Critiques de films

[Critique] Iron Sky – Critique du film

Iron Sky dans son approche rétro et old school du film fantastique aurait pu se rapprocher de l’esprit d’un Sky Captain and The World of Tomorrow avec Jude Law. Film imparfait sur le fond, mais brillant sur la forme. Œuvre qui avait surtout pour elle d’être très respectueuse de son côté pulp à l’ancienne. C’est ici en partie que le film Iron Sky piège son public. Les images de la campagne promo laissant croire que le style du film allait se diriger vers ce genre si précis. Le constat en fin de parcours est beaucoup plus déceptif que prévu pour la simple et bonne raison que sous couvert de la comédie/parodie/ foutoir sans nom, le film est tout simplement raté de part en part, à l’exception peut-être de certains effets spéciaux qui au vu du budget sont plutôt de bonnes qualités. Mais c’est bien la seule et unique chose qu’il y a de positif dans ce film qui prend l’eau de partout. La faute à un script ne sachant absolument pas doser ses effets et poussant ces derniers dans de tels retranchements que l’on en vient au final à se poser des questions sur le côté border line de certaines situations ou juste du message de respect et tolérance qui au final n’ayons pas peur des mots…est juste dramatiquement con.

Con…c’est bien le mot qui va revenir le plus souvent à votre esprit durant le film, car au final ce sont les 3 lettres synthétisant le mieux le cœur du film. Critique sur l’hégémonie américaine, le non-respect de ce pays pour les autres pays, militantisme parodique pour la communauté black, retournement de situations sur qui sont les vrais méchants et les faux gentils…On en vient à se perdre et se demander quelle était l’intention de base au moment de la mise en production de cet Ovni. Il y avait de quoi faire un court ou un moyen métrage ou au mieux une web-série. Mais sous la forme d’un film, tout cela ne tient pas et apparaît comme un gimmick qui à la longue ennuie tellement profondément que l’on est surpris qu’un producteur puisse avoir donné son feu vert pour produire ce film.

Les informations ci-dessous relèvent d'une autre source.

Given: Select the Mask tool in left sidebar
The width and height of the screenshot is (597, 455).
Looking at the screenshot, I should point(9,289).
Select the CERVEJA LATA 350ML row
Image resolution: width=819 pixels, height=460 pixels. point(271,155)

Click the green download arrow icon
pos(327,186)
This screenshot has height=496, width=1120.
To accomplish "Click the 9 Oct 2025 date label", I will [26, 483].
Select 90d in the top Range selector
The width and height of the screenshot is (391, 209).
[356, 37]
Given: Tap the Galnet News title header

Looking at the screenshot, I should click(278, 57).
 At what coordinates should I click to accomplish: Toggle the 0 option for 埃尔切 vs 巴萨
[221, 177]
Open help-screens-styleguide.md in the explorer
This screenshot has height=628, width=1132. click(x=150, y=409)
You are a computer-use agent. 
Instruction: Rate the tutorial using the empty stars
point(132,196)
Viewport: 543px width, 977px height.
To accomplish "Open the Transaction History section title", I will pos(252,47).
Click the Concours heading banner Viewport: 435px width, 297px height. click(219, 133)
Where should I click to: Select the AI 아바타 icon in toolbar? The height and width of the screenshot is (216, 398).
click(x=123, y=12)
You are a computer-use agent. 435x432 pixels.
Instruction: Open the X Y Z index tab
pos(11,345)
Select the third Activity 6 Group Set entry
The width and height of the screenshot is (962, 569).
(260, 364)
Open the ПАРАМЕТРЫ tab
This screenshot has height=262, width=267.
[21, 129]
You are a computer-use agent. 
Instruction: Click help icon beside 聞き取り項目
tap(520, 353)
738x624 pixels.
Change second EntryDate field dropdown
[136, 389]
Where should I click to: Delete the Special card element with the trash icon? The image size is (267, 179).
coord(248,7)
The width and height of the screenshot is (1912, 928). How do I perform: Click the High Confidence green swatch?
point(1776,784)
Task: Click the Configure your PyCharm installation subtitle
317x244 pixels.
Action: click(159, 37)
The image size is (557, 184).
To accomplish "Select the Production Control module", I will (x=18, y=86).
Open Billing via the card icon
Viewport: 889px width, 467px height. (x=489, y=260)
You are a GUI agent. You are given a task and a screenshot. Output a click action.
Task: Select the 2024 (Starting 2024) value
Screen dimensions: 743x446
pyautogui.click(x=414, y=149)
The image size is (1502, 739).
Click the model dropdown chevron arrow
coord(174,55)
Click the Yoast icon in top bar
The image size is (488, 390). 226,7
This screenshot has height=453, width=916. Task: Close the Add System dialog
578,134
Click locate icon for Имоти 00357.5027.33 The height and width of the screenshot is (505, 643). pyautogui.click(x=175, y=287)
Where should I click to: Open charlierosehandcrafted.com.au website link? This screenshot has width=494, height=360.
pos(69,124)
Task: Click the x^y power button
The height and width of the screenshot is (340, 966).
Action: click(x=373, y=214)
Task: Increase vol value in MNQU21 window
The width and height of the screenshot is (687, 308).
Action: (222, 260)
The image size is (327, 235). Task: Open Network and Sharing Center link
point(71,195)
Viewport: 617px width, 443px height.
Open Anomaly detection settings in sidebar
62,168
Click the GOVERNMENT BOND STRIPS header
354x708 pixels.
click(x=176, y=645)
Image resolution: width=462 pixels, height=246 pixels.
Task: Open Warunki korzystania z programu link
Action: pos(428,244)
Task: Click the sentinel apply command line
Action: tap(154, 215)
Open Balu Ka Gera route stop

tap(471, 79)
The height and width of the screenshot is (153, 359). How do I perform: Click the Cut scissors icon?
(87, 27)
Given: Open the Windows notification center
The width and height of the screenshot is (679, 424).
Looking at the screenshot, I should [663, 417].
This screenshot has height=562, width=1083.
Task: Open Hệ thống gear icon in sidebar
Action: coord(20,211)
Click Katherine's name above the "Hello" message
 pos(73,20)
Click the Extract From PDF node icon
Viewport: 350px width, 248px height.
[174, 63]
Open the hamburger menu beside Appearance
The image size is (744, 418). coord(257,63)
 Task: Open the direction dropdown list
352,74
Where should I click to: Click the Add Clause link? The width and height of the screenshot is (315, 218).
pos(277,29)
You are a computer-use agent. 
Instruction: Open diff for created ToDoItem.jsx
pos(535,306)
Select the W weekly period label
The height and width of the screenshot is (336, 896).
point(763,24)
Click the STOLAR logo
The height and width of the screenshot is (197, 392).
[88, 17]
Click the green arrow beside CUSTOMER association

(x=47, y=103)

La volonté parodique n’est jamais clairement mise en place pour pouvoir durer sur le long terme. Le ton est excessivement maladroit et le maniement du second degré laisse le spectateur assez circonspect quant aux intentions de fond du film. L’un des rares points positifs réside dans son look et aspect. Pour un budget correct, le film réussit à créer une atmosphère très SF old school vraiment bien foutue. On prend plaisir à voir ce délire SF sur la forme, moins sur le fond.

Iron Sky passe donc à côté d’à peu près tous ces objectifs, mais celui entraînant le plus d’interrogations est la critique voilé sur les États-Unis. L’ensemble se fait dans la parodie certes, mais le manque de recul ou de finesse dans la mise en avant des éléments laisse pantois. De la nouvelle présidente des États-Unis encore pire que George Bush en passant par l’astronaute Black qui est là, car c’est bon pour les votes…Le film se veut un pamphlet, mais à la fâcheuse tendance de tirer des cartouches à blanc. Ces dernières s’écrasant mollement sur spectateur causant au mieux un petit picotement et parfois un début de sourire, mais trop rare pour attirer l’attention. Le film souffre d’un mal au final assez banal, fait par des fans pour des fans, il ne s’embête pas avec les conventions classiques du cinéma hollywoodien classique. Au sens large, il ne s’emmerde d’ailleurs d’aucunes conventions. Fait pour 7 millions de dollars et dégoulinant de « Fan Made attitude » dans l’esprit ( ce qui n’est pas une critique chez moi), Iron Sky est une grosse blague potache misant beaucoup sur la forme et oubliant totalement en route le fond. Bande démo d’un réalisateur en terme technique, le film ne survit pas à l’épreuve analytique. Mais est-ce que cela a été sa première intention ? J’en doute.

Raté, pas vraiment drôle, très voir trop bavard, Iron Sky aurait pu réussir son coup et être le petit outsider européen dans la cour du 7e art bis, mais ce n’est pas le cas. On hérite d’un film pamphlet maladroit et incapable d’aller correctement au bout des idées qu’il met sur la table. Reste une imagerie SF vraiment bien branlée…Mais c’est bien la seule chose à sauver de ce naufrage.